First, I create a template table where the final results will be stored (this contains all date ranges between 2000 and 2020):
df$start <- as.Date(df$start)
df$end <- as.Date(df$end)
time_intervals <- data.frame(
Student = rep(unique(df$student), each = 10),
start_time = rep(as.Date(paste0(2010:2019, "-03-01")), length(unique(df$student))),
end_time = rep(as.Date(paste0(2011:2020, "-03-01")), length(unique(df$student)))
)
Then, I tried to write a function to check each student between each time interval:
check_a <- function(student, start_time, end_time) {
subset_df <- df[df$student == student & df$var1 == 'a' & df$start <= end_time & df$end >= start_time, ]
if(nrow(subset_df) > 0) {
return(TRUE)
} else {
return(FALSE)
}
}
Finally, I applied this function to the data:
time_intervals$at_least_one_var1_a <- mapply(check_a, time_intervals$Student, time_intervals$start_time, time_intervals$end_time)
The results look like this:
Student start_time end_time at_least_one_var1_a
1 1 2010-03-01 2011-03-01 TRUE
2 1 2011-03-01 2012-03-01 TRUE
3 1 2012-03-01 2013-03-01 TRUE
4 1 2013-03-01 2014-03-01 FALSE
5 1 2014-03-01 2015-03-01 FALSE
6 1 2015-03-01 2016-03-01 FALSE
7 1 2016-03-01 2017-03-01 FALSE
8 1 2017-03-01 2018-03-01 TRUE
9 1 2018-03-01 2019-03-01 TRUE
10 1 2019-03-01 2020-03-01 FALSE
11 2 2010-03-01 2011-03-01 FALSE
12 2 2011-03-01 2012-03-01 FALSE
13 2 2012-03-01 2013-03-01 FALSE
14 2 2013-03-01 2014-03-01 FALSE
15 2 2014-03-01 2015-03-01 TRUE
16 2 2015-03-01 2016-03-01 TRUE
17 2 2016-03-01 2017-03-01 TRUE
18 2 2017-03-01 2018-03-01 TRUE
19 2 2018-03-01 2019-03-01 FALSE
20 2 2019-03-01 2020-03-01 FALSE
My Problem: However, there are some mistakes here. For example:
- For student 1, between “2018-03-01 and 2019-03-01”, the output shows a value of TRUE. However, this is missing in the original data so the correct output should be FALSE
- For student 2, between ‘2014-03-01 and 2015-03-01’, the output shows a value of TRUE. However, this is missing in the original data so the correct output should be FALSE
Can someone please show me how to correct this?
Thanks!
row 4 shows an end date of september 1st, 2018 and a var1=a.

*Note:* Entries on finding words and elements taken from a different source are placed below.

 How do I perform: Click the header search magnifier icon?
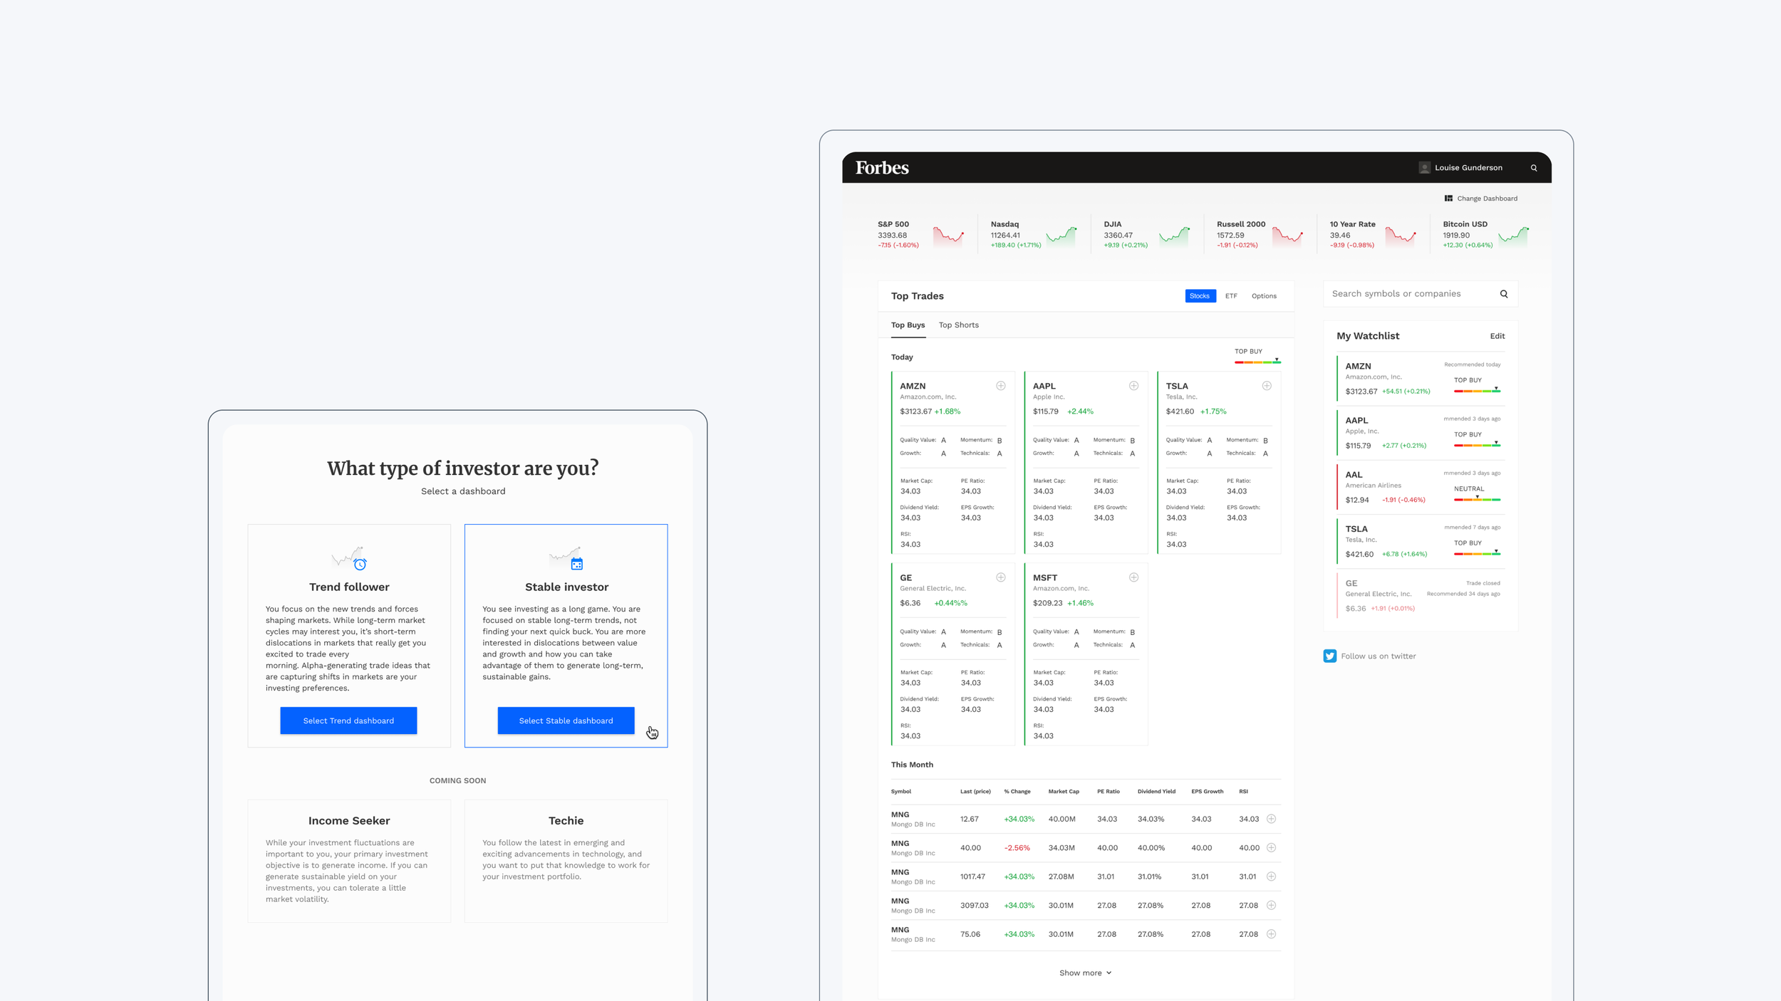tap(1534, 168)
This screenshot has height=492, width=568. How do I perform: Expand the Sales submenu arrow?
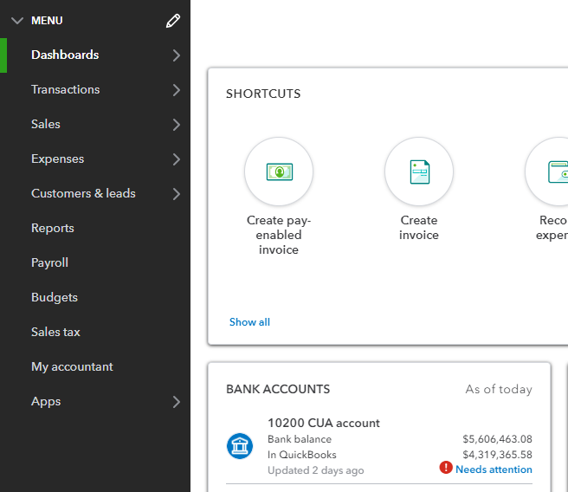[x=177, y=125]
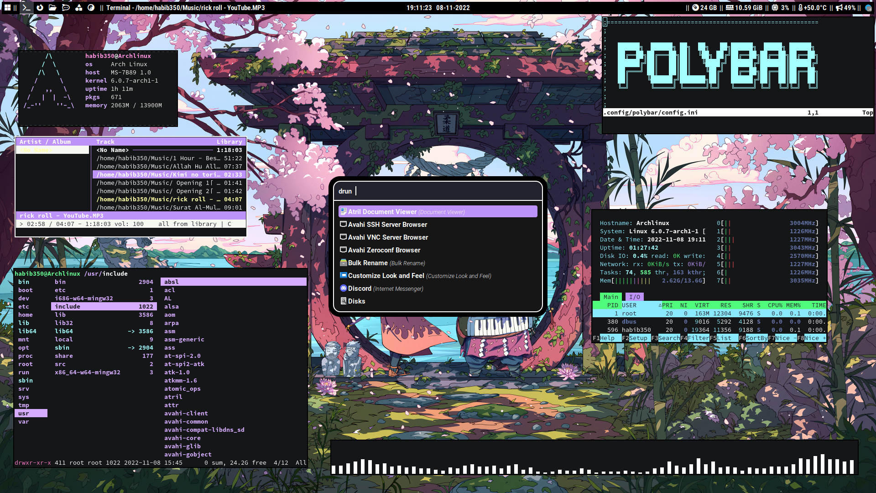Screen dimensions: 876x493
Task: Launch Firefox from the polybar
Action: [x=40, y=8]
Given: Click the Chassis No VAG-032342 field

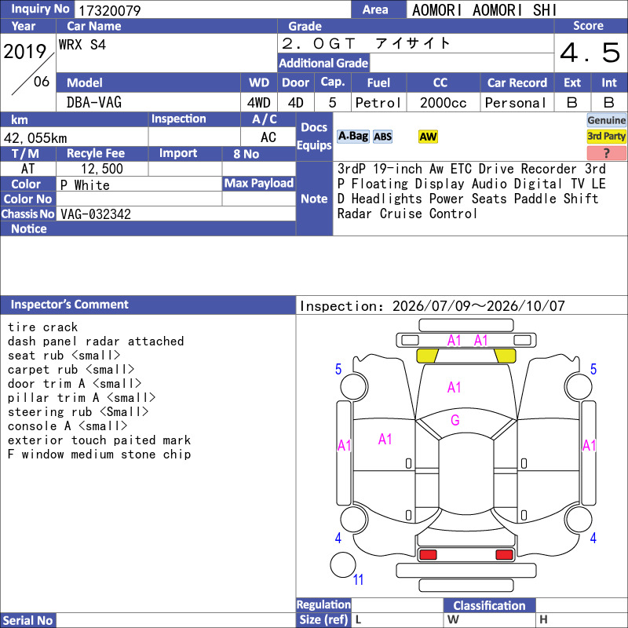Looking at the screenshot, I should coord(176,214).
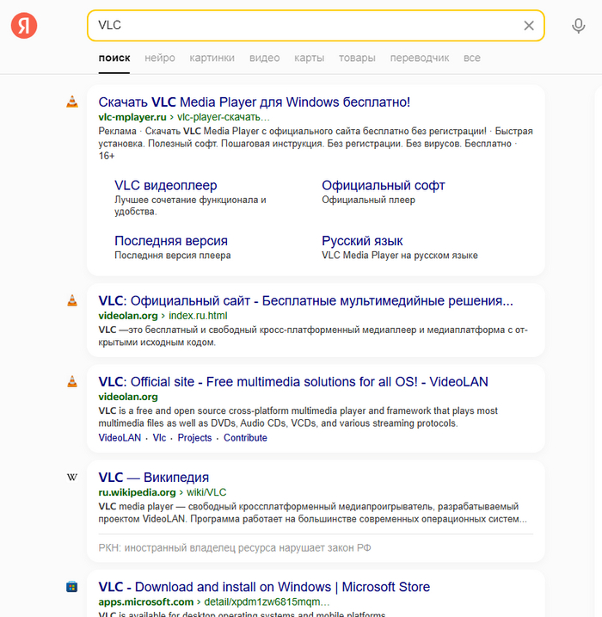Clear the search field with X icon
Screen dimensions: 602x617
pyautogui.click(x=529, y=26)
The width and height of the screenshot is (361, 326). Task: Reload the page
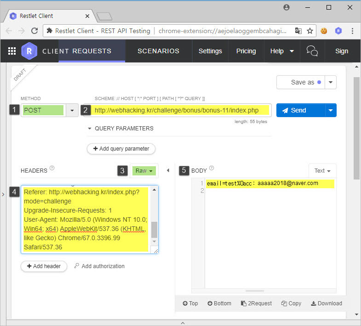pos(34,31)
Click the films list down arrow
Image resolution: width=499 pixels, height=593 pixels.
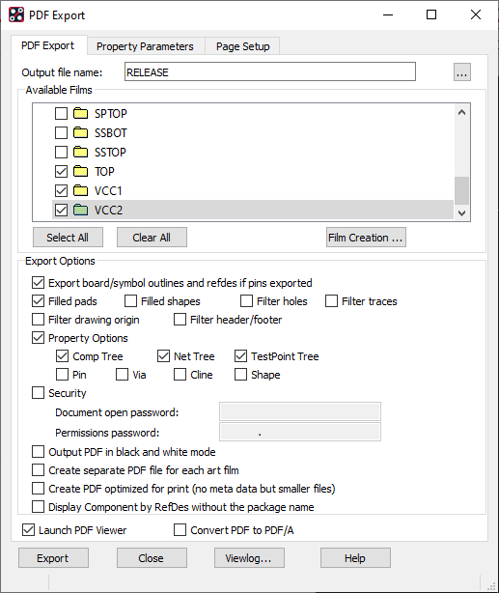pyautogui.click(x=461, y=212)
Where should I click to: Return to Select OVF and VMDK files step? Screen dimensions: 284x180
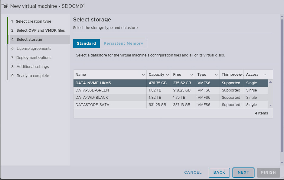tap(41, 31)
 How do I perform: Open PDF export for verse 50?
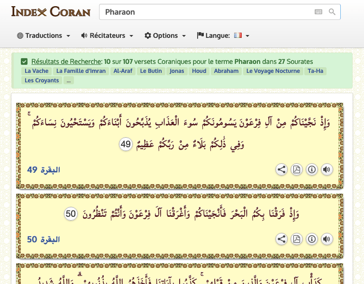(x=297, y=240)
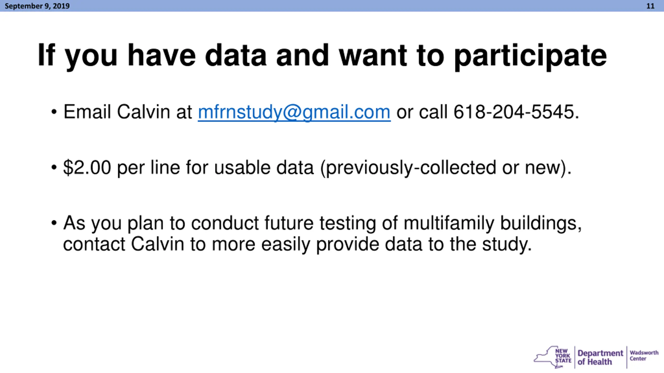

So the output should be TRUE. row 6 is for student 2, has a start in january 2015 and ends in 2017, so we should expect a TRUE for 2014-03-01 – 2015-03-01. The code is fine, it is the expected output that is wrong.
I am voting to close this question down as not reproducible. Please consider doing a minimal check before posting a question.